Bishop Erik’s Unorthodox Trip, 1121 January 14, 2013Posted by Beachcombing in : Medieval , trackback
Let’s start with historical orthodoxy. From c. 950-1000 Viking Greenlanders crossed the Davis Strait and set up a settlement or perhaps several small settlements in Canada. This settlement or these settlements may or may not have been just for the summer, but the fact is that, in any case, they were shortlived. The Greenlanders simply could not make it in the New World against the native Inuit (Markland) and, further to the south (Vinland), against Indians. The technological edge was too small – we are many centuries before Cortes – and the Greenlanders were always relatively few. From 1000 to the end of the Greenland settlement it is believed that there was little or no contact between the Greenland side of the Davis Strait and the Canadian side. Historians and archaeologists are usually pretty insistent on this, even to the point of demanding that New World boat timber in later Greenland had been washed up by the tides.
In fact, there are several pieces of evidence that suggest that the Greenlanders kept heading west and that are altogether difficult to explain. For example, in Gottskalk’s Annals (an Icelandic Chronicle) for 1121 we learn that ‘Erik the Greenland Bishop sought out Vinland’ ‘Eirik Graenlendingha byskup leitade Vinlands’. This is one of these entries that you read once, twice and then bang your head on the desk. If it is reliable – and there are problems about when Gottskalk’s Annals is properly contemporaneous and what were used as earlier sources – then we have a piece of evidence that sticks like a wriggling bumble bee in the ointment of orthodoxy.
Let’s count out the problems. (i) The reference is not just to Markland (Newfoundland) but Vinland, i.e. Nova Scotia or perhaps even Maine – WtH! (ii) This is not just a pirate mission or an attempt to get timber. The presence of a bishop surely suggests that there is a community involved or at least something more than an attempt to fell trees: though ‘sought out’ is rather strange. (iii) There is always the danger that annals from Scandinavian sources in the early period are just recounting the Sagas and may not be historical (in the strict sense of the word). But here we have again a bishop, not a family head or a warrior. At first, second and third glance it would be difficult to explain how this arrived in the annals from a fictional or from a semi-fictional source. (iv) This trip was unusual enough to get noticed, which begs the question whether it was remarkable because a bishop was involved or because Vinland was involved or because both were involved. Again we have ‘sought out’: had Vinland been lost?

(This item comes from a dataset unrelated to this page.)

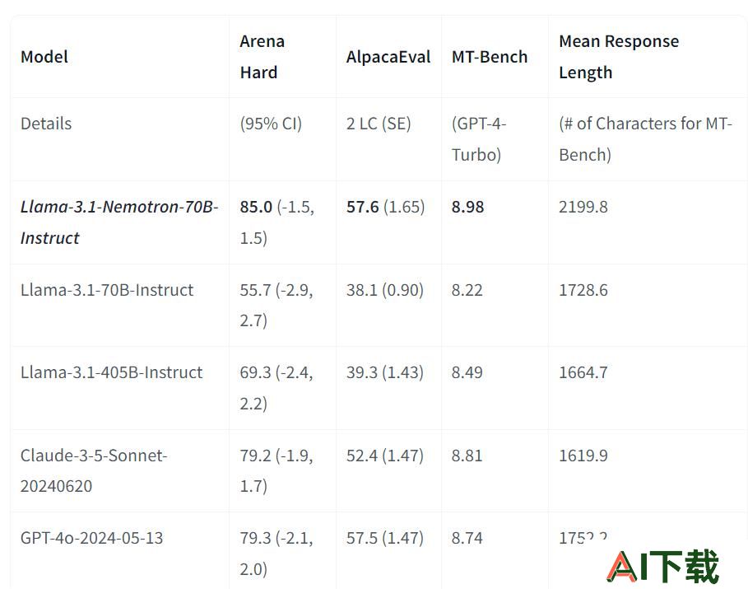This screenshot has width=748, height=589.
Task: Click the GPT-4o-2024-05-13 model name
Action: [91, 538]
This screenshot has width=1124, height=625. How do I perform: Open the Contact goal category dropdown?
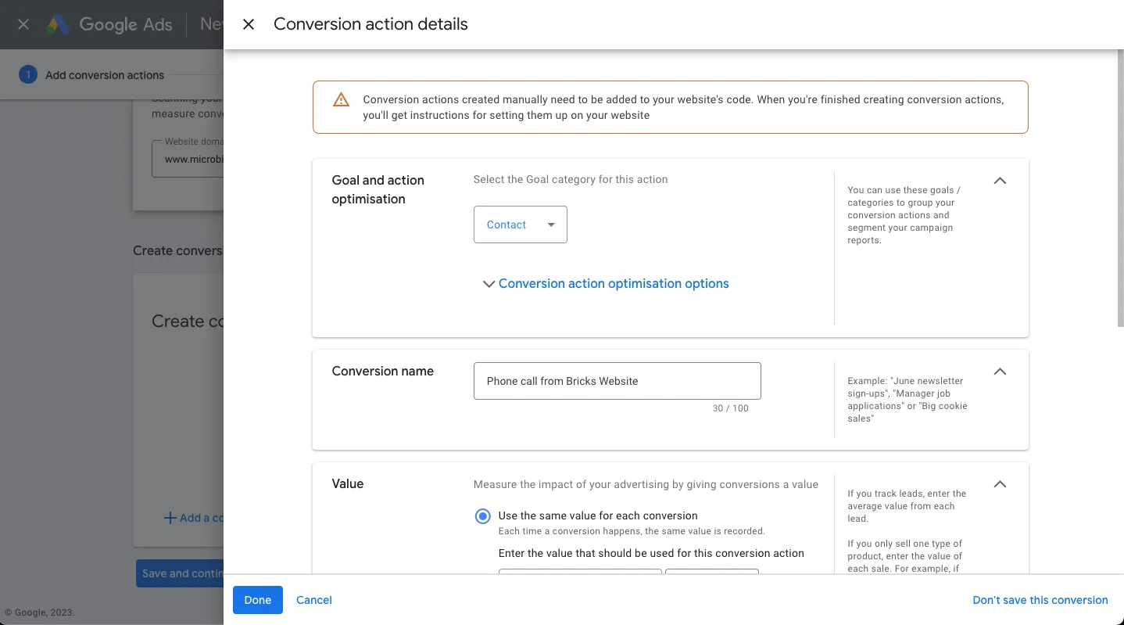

The easiest explanation here is that the annal entry is corrupt. The second easiest explanation – it goes without saying that easiest explanations are not necessarily the correct ones – would be that Eirik was taking an unusual trip to a south to visit a small colony of Greenland Vikings in southern Canadian waters in the early twelfth century. At this point the ointment jar of orthodoxy has fallen on the bathroom floor and smashed into a thousand pieces. This is not a necessary deduction, of course. But these five words of Norse still make you think. Other explanations: drbeachcombing AT yahoo DOT com
3o April 2013: Jonathan from A Corner writes: ‘once again I emerge for my periodic canter through your fine blog, and run up against your post “Bishop Erik’s Unorthodox Trip, 1121″. I don’t know anything here but two things strike me as worth musing on; firstly, the text as quoted doesn’t say that Bishop Erik ever got there, which may be significant. But secondly, whether he did or no, I don’t see that it must imply that there were settlers there to whom he intended ministry. Might it is not in fact have been an (abortive) mission attempt to the locals whose presence he would, presumably, either have heard of or inferred? That wouldn’t damage orthodoxy too much, but would put the poor bishop in the list of those who sailed west without getting there perhaps. Does he ever attest again after this… ?’ What struck me [Beach] in reading through the literature is that there has never been a proper attempt to ground the Icelandic annals and until that is done and this annal is properly situated it is going to be an ungrounded exercise (to say the least). I was particularly anxious comparing Bishop Erik with the conventional list of Greenland bishops: and no he is not attested again (or before…). I wonder if we even have a legendary annal such as those that crop up in the Spanish, Irish and Welsh traditions. As to him not coming back this suggestion has often been made and too the idea that he converted the ‘gentiles’: the Vinland map forgery enjoys this. Thanks J!